◆ **What is needed**
Whenever a line below mentions the word "Extensions", that line should be copied.

◆ **Listed records**
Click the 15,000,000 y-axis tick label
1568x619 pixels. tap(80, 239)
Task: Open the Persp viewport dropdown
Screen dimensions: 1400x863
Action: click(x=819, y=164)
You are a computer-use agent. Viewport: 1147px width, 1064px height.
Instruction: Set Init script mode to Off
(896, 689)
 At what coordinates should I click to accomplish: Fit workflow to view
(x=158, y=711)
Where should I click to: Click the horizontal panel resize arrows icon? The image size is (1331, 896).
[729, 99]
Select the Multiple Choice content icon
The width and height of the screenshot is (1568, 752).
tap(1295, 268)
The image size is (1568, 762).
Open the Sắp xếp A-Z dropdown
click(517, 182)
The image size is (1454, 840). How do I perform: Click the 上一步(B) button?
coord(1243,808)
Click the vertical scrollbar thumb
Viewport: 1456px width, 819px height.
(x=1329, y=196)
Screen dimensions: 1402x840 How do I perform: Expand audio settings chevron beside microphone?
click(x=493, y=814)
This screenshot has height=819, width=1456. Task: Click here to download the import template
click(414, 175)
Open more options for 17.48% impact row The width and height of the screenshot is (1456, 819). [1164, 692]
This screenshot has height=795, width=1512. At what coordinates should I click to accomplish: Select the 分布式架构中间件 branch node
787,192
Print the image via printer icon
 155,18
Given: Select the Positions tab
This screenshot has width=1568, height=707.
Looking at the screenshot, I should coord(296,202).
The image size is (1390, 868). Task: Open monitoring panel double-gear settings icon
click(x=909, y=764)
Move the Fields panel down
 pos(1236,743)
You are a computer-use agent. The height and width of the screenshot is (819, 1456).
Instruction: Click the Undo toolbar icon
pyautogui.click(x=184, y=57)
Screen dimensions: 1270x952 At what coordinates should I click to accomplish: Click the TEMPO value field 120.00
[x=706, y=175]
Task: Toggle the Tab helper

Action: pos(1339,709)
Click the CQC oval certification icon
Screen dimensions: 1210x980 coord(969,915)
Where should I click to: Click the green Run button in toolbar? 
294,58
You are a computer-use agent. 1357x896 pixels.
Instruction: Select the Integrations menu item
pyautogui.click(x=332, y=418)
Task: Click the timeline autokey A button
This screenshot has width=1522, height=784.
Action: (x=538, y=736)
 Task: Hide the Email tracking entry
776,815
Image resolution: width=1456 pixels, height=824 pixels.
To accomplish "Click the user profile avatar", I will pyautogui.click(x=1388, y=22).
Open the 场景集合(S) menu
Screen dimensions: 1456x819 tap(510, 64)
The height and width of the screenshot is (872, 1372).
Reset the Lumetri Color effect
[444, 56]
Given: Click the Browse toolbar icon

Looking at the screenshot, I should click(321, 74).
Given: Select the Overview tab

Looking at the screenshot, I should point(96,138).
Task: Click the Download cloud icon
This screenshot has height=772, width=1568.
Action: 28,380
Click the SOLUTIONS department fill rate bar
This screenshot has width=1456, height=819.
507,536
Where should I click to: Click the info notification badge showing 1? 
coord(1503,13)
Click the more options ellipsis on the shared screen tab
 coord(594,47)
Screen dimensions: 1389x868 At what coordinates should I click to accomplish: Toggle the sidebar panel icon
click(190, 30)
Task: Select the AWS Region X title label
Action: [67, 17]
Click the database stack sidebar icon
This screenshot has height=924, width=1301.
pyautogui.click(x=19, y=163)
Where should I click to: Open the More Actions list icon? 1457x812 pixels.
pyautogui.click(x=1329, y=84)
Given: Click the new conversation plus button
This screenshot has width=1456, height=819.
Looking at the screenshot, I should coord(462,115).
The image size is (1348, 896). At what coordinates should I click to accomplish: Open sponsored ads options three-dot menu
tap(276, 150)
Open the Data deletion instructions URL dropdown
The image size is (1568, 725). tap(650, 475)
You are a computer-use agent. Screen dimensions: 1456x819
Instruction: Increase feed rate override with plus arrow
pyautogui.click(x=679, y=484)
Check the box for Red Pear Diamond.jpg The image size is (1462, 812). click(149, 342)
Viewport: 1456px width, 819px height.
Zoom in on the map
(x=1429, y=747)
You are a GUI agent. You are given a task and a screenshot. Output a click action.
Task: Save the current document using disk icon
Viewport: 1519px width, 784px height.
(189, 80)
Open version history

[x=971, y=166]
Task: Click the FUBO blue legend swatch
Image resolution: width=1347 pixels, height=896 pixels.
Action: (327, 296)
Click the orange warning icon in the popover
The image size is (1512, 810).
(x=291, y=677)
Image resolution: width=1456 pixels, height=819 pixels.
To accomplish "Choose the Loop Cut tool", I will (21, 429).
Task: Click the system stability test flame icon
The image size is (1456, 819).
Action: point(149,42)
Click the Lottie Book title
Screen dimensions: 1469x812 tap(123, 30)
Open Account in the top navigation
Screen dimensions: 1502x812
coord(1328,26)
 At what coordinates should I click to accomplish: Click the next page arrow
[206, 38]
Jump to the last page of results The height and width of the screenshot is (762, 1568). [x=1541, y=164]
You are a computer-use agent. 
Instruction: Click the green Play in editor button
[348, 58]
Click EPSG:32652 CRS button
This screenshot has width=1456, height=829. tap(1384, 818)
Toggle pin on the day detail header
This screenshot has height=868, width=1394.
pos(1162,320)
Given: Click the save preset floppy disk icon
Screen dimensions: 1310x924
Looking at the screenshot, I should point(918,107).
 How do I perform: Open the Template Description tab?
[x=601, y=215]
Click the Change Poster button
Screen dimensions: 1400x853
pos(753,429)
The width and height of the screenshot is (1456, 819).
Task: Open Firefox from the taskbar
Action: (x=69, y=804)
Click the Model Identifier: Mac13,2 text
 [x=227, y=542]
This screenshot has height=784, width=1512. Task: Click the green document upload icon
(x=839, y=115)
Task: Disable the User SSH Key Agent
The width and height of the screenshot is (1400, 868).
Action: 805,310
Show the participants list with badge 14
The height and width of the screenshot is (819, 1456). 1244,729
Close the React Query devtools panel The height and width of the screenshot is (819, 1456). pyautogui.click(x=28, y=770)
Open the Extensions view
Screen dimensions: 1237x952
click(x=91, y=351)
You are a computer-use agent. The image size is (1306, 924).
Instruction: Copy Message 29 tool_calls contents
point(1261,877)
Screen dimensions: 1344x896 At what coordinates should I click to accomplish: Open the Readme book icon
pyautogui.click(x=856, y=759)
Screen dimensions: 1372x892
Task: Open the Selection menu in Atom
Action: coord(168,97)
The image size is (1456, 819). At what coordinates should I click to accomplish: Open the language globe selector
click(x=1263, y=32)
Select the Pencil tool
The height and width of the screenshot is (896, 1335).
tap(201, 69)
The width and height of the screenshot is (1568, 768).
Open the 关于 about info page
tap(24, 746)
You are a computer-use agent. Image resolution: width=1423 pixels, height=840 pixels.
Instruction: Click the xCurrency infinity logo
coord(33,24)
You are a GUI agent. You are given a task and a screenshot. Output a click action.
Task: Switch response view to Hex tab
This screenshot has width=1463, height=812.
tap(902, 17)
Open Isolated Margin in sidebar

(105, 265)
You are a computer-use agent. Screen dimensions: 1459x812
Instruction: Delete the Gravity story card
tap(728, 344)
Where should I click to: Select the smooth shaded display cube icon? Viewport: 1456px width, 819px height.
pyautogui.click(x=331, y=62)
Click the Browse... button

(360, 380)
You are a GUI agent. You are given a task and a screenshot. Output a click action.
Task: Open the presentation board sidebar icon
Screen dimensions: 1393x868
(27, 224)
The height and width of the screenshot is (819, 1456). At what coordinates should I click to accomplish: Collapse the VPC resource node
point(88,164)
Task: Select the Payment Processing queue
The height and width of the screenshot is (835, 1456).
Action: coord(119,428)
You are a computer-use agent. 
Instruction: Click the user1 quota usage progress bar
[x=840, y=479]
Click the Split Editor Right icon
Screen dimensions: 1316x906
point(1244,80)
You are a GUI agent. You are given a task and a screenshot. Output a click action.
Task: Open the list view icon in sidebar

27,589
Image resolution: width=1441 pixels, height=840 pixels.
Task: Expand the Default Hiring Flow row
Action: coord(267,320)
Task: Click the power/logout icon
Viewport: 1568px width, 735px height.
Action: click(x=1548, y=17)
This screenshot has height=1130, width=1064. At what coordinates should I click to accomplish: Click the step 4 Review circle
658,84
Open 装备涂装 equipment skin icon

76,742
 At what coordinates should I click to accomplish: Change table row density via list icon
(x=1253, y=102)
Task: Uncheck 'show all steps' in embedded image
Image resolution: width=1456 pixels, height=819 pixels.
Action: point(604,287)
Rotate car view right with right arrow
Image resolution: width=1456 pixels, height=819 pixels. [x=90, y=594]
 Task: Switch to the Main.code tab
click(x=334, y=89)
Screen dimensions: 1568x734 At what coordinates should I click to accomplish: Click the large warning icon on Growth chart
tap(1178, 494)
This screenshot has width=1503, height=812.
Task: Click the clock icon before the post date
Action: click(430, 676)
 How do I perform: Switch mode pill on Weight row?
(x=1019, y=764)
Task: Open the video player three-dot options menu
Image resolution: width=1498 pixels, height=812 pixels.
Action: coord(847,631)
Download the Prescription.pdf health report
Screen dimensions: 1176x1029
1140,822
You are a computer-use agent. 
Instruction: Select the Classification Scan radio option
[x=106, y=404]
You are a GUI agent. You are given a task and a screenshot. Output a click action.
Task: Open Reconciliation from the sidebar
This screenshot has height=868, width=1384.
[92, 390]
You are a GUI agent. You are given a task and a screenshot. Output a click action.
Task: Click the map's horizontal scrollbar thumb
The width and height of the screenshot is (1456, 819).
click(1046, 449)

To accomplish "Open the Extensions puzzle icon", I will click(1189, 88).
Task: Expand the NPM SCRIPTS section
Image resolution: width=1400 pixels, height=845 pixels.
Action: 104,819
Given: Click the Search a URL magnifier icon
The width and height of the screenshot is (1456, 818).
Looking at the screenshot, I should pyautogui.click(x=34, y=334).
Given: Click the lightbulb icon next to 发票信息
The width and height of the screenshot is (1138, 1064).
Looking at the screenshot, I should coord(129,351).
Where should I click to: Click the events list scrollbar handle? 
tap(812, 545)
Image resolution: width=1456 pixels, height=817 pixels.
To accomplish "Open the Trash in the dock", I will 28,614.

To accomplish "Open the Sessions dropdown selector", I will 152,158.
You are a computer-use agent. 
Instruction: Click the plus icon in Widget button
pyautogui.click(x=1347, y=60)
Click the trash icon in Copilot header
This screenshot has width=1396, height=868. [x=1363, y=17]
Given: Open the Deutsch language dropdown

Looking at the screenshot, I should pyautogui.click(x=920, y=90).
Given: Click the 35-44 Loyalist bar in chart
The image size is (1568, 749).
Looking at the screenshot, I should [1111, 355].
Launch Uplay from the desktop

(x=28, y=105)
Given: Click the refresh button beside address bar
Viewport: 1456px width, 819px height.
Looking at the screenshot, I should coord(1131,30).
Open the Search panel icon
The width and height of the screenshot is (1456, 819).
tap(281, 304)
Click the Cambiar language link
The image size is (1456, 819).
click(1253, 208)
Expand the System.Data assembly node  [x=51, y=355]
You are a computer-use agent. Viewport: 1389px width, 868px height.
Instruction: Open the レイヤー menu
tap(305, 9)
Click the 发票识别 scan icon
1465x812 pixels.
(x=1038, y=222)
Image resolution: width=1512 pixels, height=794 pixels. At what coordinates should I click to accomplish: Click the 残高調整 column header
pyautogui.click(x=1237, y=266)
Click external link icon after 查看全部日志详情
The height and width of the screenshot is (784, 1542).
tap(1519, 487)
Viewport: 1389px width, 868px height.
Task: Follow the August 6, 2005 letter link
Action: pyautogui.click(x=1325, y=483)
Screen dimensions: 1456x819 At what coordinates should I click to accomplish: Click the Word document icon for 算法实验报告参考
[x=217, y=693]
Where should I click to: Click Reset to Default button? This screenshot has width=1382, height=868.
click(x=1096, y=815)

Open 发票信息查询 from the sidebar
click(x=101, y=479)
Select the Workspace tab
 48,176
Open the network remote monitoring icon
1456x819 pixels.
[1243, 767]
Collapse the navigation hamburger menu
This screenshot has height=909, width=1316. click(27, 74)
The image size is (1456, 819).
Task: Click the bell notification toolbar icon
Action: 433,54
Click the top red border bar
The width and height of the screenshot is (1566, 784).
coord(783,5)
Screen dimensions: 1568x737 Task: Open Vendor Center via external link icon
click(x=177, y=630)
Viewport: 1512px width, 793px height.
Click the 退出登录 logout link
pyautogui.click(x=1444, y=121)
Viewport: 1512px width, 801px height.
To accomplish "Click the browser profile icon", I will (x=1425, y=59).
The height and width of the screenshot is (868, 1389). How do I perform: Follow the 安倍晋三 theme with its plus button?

◆ **Final answer**
Open the Extensions view
To accomplish "Open the Extensions puzzle icon", I will click(1189, 88).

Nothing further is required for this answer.